I declared myself perfectly satisfied with these arrangements, but Mrs. Aleshine did not seem to be altogether convinced that they were just.

"When a woman goes out to service," said she, "she gets her board and is paid wages besides, and it's the same for gardeners."

"Then I suppose, Barb'ry Aleshine," said Mrs. Lecks, "that we ought to charge these people with our wages, and make 'em pay it when they come back!"

This remark apparently disposed of Mrs. Aleshine's objections, and her friend continued: "There's a jar on the mantelpiece there, of the kind the East Indy ginger comes in. It's got nothin' in it now but some brown paper in which fish-hooks is wrapped. We came here on a Wednesday, and so every Tuesday night we'll each put four dollars in that jar, under the fish-hook paper; then if, by night or by day, the family comes back and makes a fuss about our bein' here, all we have to say is, 'The board money's in the ginger-jar,' and our consciences is free."

Mrs. Lecks's plan was adopted as a very just and proper one, and at the expiration of the week we each deposited four dollars in the ginger-jar.

While occupying this house I do not think that any of us endeavored to pry into the private concerns of the family who owned it, although we each had a very natural curiosity to know something about said family. Opportunities of acquiring such knowledge, however, were exceedingly scarce. Even if we had been willing to look into such receptacles, the several desks and secretaries that the house contained were all locked, and nowhere could Mrs. Lecks or Mrs. Aleshine find an old letter or piece of wrapping-paper with an address on it. I explained to my companions that letters and packages were not likely to come to a place like this, but they kept a sharp lookout for anything of the kind, asserting that there could be no possible harm in reading the names of the people whose house they were in.

In some of the books in the library, which were English and French in about equal proportions, with a few volumes in German, I found written on the blank pages the names "Emily" and "Lucille," and across the title-pages of some French histories was inscribed, in a man's hand, "A. Dusante." We discussed these names, but could not make up our minds whether the family were French or English. For instance, there was no reason why an Englishwoman might not be called Lucille, and even such a surname as Dusante was not uncommon either among English or Americans. The labels on the boxes and tins of provisions showed that most of them came from San Francisco, but this was likely to be the case, no matter what the nationality of the family.
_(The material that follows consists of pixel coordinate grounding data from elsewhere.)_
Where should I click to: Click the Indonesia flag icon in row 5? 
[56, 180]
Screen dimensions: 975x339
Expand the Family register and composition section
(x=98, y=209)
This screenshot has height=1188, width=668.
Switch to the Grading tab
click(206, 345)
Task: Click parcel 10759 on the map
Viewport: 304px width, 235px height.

The question of the relationship of the three persons, of whose existence we had discovered traces, was a very interesting one to Mrs. Lecks and Mrs. Aleshine.
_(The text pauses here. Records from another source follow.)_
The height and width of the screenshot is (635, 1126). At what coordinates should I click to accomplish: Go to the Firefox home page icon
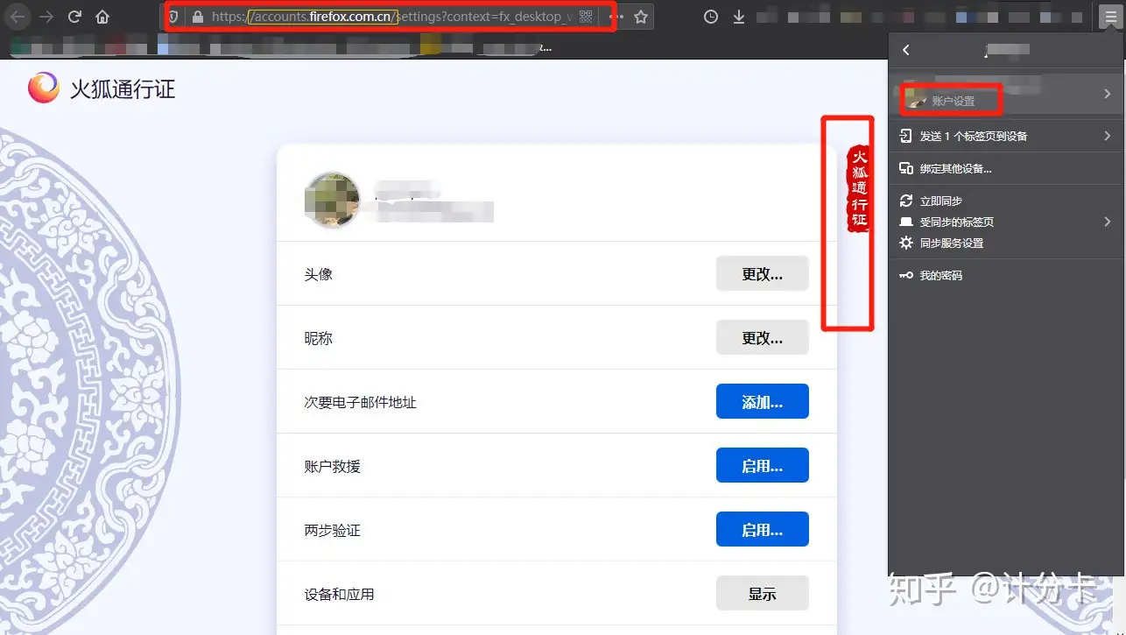click(x=102, y=17)
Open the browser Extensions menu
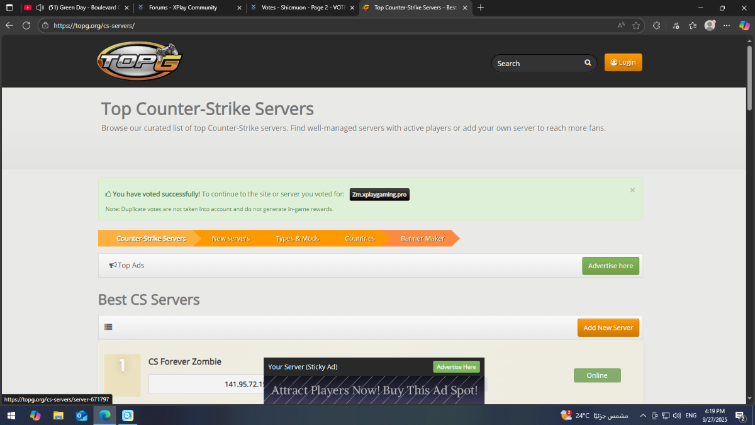755x425 pixels. 656,26
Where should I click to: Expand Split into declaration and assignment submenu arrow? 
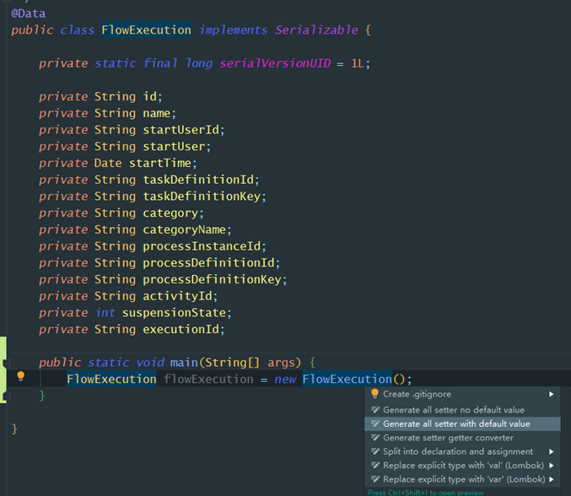tap(552, 451)
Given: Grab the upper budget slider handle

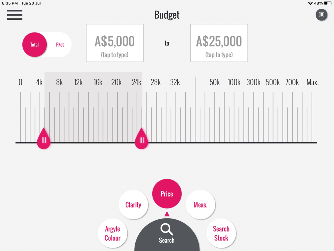Looking at the screenshot, I should pyautogui.click(x=142, y=140).
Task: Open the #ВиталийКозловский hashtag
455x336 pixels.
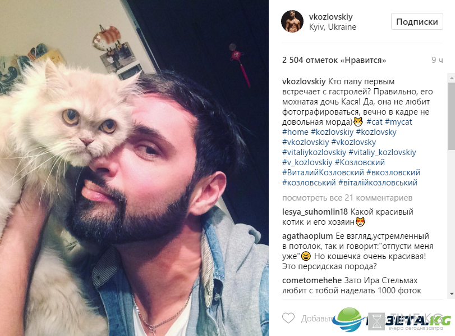Action: (323, 172)
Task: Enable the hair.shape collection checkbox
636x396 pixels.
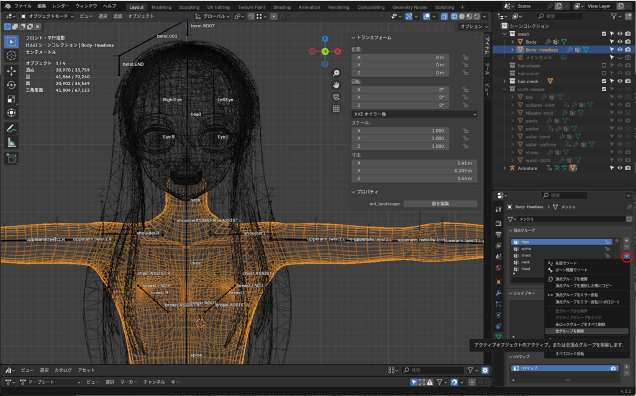Action: pos(604,65)
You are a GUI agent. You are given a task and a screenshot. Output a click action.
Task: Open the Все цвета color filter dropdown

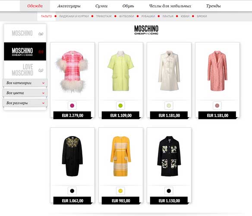(25, 93)
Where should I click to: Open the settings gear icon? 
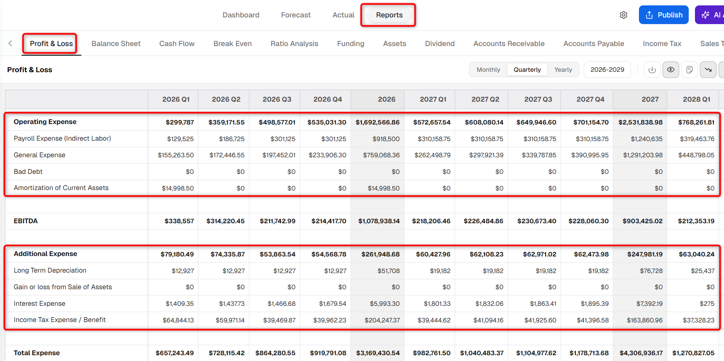point(623,15)
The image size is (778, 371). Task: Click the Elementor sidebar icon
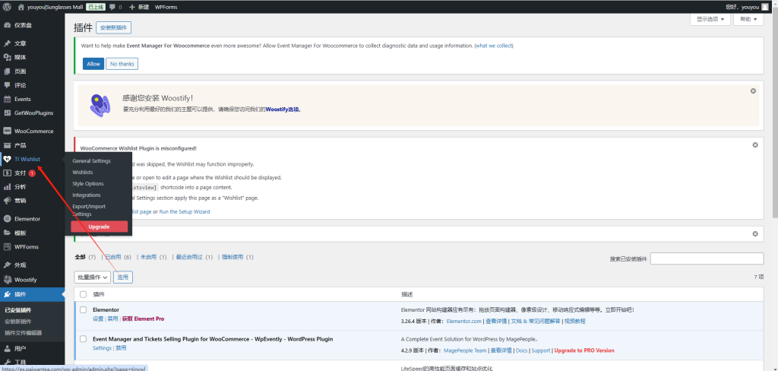click(x=7, y=218)
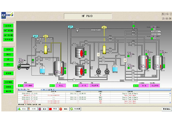Open the alarm filter dropdown in toolbar
The width and height of the screenshot is (172, 123).
coord(34,90)
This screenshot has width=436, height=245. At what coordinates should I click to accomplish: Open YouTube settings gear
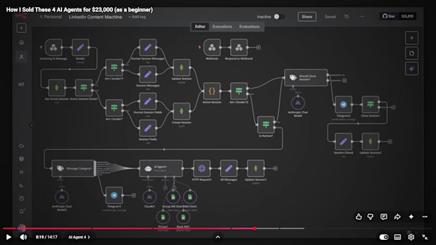point(411,237)
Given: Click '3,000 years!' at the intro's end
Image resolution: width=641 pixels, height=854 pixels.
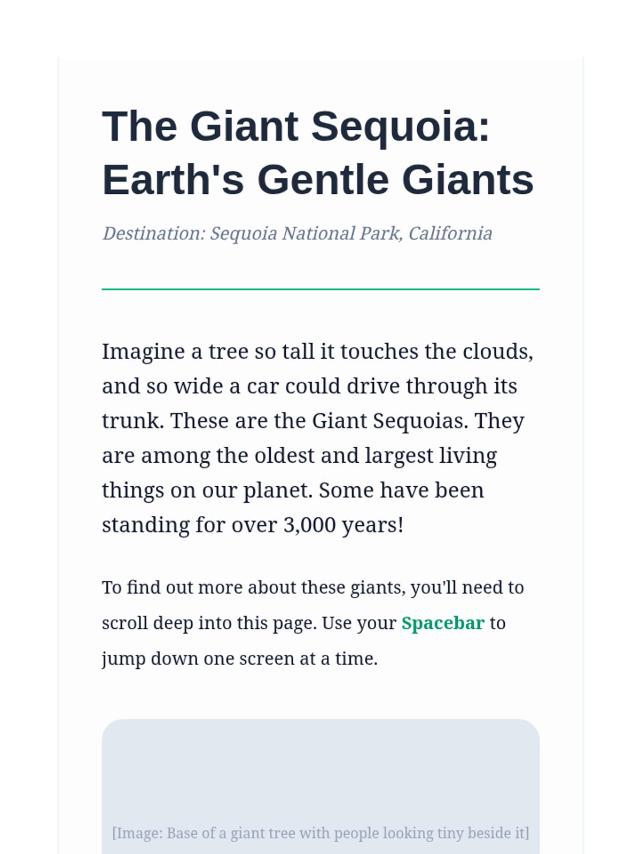Looking at the screenshot, I should (343, 525).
"I can't make up my mind," said the latter, "whether Emily is the mother of Lucille or her daughter, or whether they are both children of Mr. Dusante, or whether he's married to Lucille and Emily is his sister-in-law, or whether she's his sister and not hers, or whether he's the uncle and they're his nieces, or whether Emily is an old lady and Mr. Dusante and Lucille are both her children, or whether they are two maiden ladies and Mr. Dusante is their brother, or whether Mr. Dusante is only a friend of the family, and boards here because no two women ought to live in such a lonely place without a man in the house."